-- start Given entries --

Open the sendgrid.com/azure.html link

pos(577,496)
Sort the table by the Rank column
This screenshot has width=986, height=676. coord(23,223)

-- end Given entries --
-- start Given entries --

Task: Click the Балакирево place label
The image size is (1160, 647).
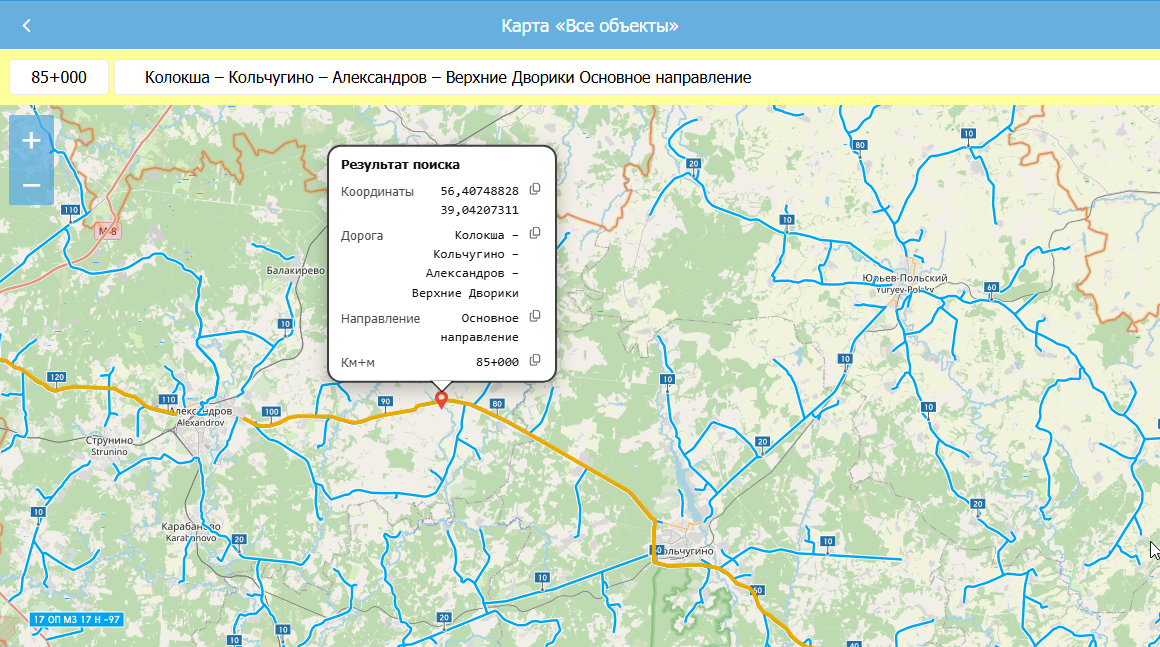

-- end Given entries --

• Description of the task
Copy out the material word for word, from the line containing "Open the sendgrid.com/azure.html link" through the line containing "This screenshot has", including both of those lines.

• Answer in full
Open the sendgrid.com/azure.html link

pos(577,496)
Sort the table by the Rank column
This screenshot has width=986, height=676. coord(23,223)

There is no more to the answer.